Top of Document passage
If your customers rarely make any complaints, is this low complaint rate really a proper indication of the effectiveness of your sales training and high client satisfaction? Or have you as sales manager merely fallen prey to one of the five common mistakes made about client satisfaction? Review the following to test yourself and your assumptions:
Mistake No. 1: The nature/volume of the complaints received is not accurately represented by the information collected.
Only a few organisations record client complaints exactly according to the number, type, time, degree of gravity and selected resolution. An analysis of accurate data on client complaints can give an idea of weaknesses in the product or sales team. Not enough companies see complaints as a “second chance”.
A customer who takes the time and effort to make a complaint assumes that their problem will be dealt with satisfactorily and that they will be able to continue working with your company. Many salespeople, however, are unwilling to pass on negative information. Thus a high complaint rate is often swept under the carpet or glossed over. This can be particularly true if the number of client complaints is increasing.
The second cause of insufficient information has its origins in the sales route. Some sales channels, for instance in specialist trades, have a strong filter effect on receiving accurate complaint data. For example, where a customer uses a supplier or dealer to lodge their complaints then the original manufacturer may only hear of the issue second-hand, and then often through rose-tinted glasses.
Mistake No. 2: The extent of dissatisfaction is not accurately measured.
Even in organisations that have a refined complaint-information system, the degree of client dissatisfaction is often underestimated. This is because most dissatisfied clients think it requires too much effort or they do not know who to address their complaint to and so do not complain. Instead, they quietly turn their back on your company and, angry and disappointed become a negative multiplier - telling their friends and acquaintances what they failed to report to your sales people.
Therefore, a high level of client satisfaction can not be assumed if there is a low complaint rate. Low complaint rates can also be an indication that your company is not managing to document its handling of complaints.
Mistake No. 3: Assuming that just because your customers are loyal they are satisfied.
Whilst this assumption may be true, the same outcome can arise where some clients have no alternative or demand is greater than supply. In these instances they only buy from you because your competitors cannot yet deliver what they need when they need it.
The danger exists that you will lose these supposedly loyal customes if demand drops or if a new supplier appears on the market.
Another interesting customer group are the disinterested customers: they seemingly place no great value on a particular product or service and are not worried about alternatives. In summary, they are not particularly satisfied and at best they are not dissatisfied. But think what happens if one of your competitors approaches one of your disinterested clients and shows them an alternative?
Mistake No. 4: Assuming you can reduce technical shortcomings with a smiling face.
Every service and every product, is comprised of two qualities:
On one hand, there is the technical quality, i.e the question of whether a given product functions as expected;
On the other hand, there is the human quality - and with it the question of whether your sales and service staff are friendly, patient, attentive and polite in all their dealings with customers.
It is precisely these human qualities that have recently been increasingly emphasised with companies starting to provide sales training for all their staff accordingly. Such customer focused training is effective provided good human qualities complement, and not replace, an equally good technical quality offering.
On the contrary, if large quality problems arise, clients tend to feel that they have been taken for a ride if the sales person appears to be overly friendly.
Mistake No. 5: Managers are responsible for complaint management
Many managers do not think their sales people are capable of the flexibility and sovereignty needed to decide how a given complaint should be dealt with.
However, salespeople and those working within the customer service department are themselves consumers and are therefore adequately qualified to put themselves in the customer’s shoes.
It is the responsibility of all managers to embed the idea of client orientation in their sales people’s heads and to provide them with appropriate sales training to develop and re-enforce the necessary customer orientated skills needed.
Bottom of Document passage
Top of Supplied material
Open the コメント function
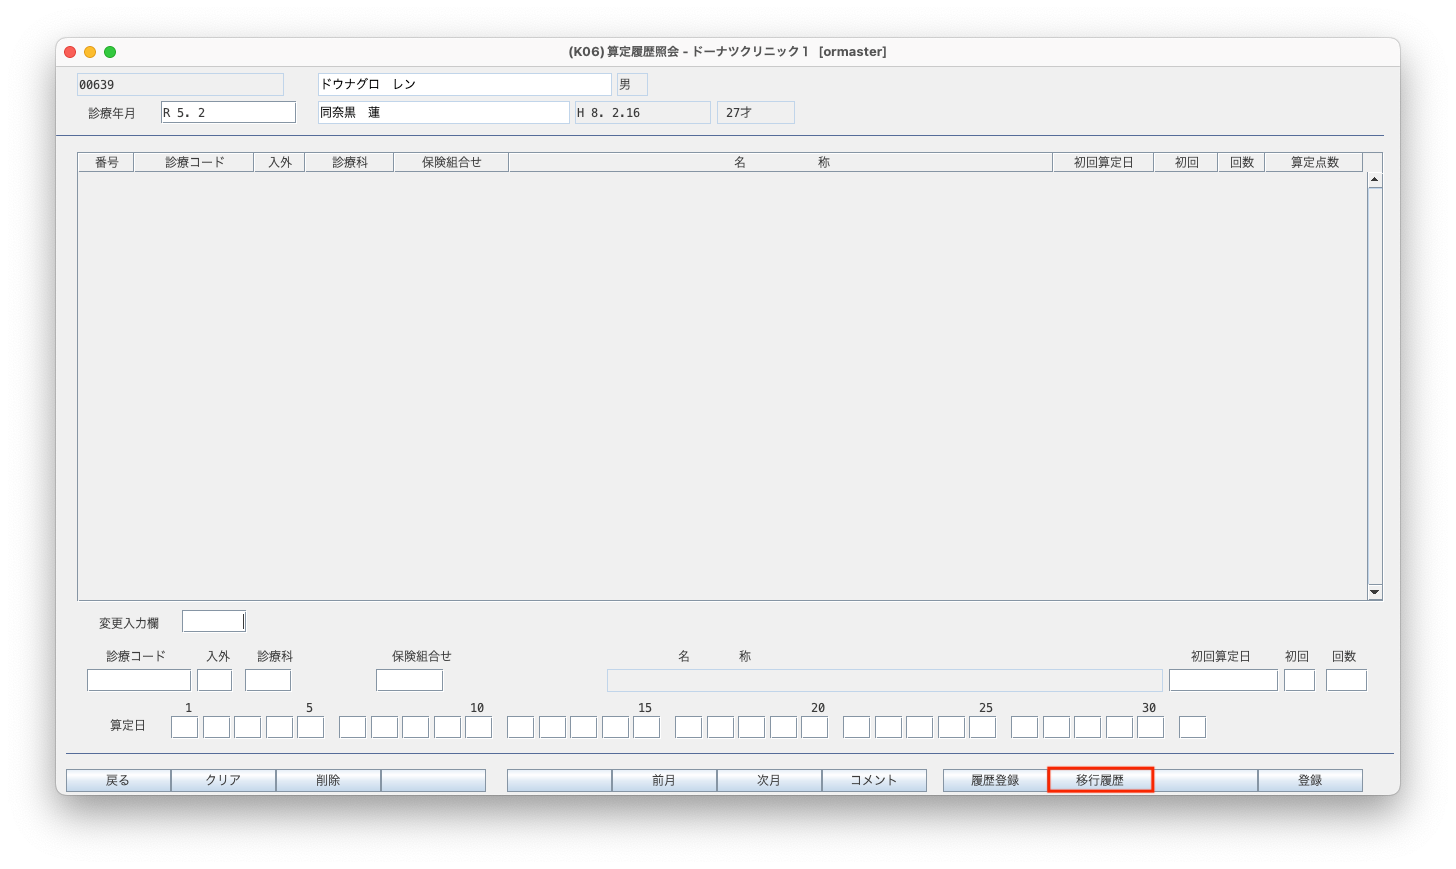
Bottom of Supplied material
■ **What you need to do**
Set down, word for word, everything in the client satisfaction article above from "Another interesting customer" down to "dealings with customers.".

■ **Response box**
Another interesting customer group are the disinterested customers: they seemingly place no great value on a particular product or service and are not worried about alternatives. In summary, they are not particularly satisfied and at best they are not dissatisfied. But think what happens if one of your competitors approaches one of your disinterested clients and shows them an alternative?
Mistake No. 4: Assuming you can reduce technical shortcomings with a smiling face.
Every service and every product, is comprised of two qualities:
On one hand, there is the technical quality, i.e the question of whether a given product functions as expected;
On the other hand, there is the human quality - and with it the question of whether your sales and service staff are friendly, patient, attentive and polite in all their dealings with customers.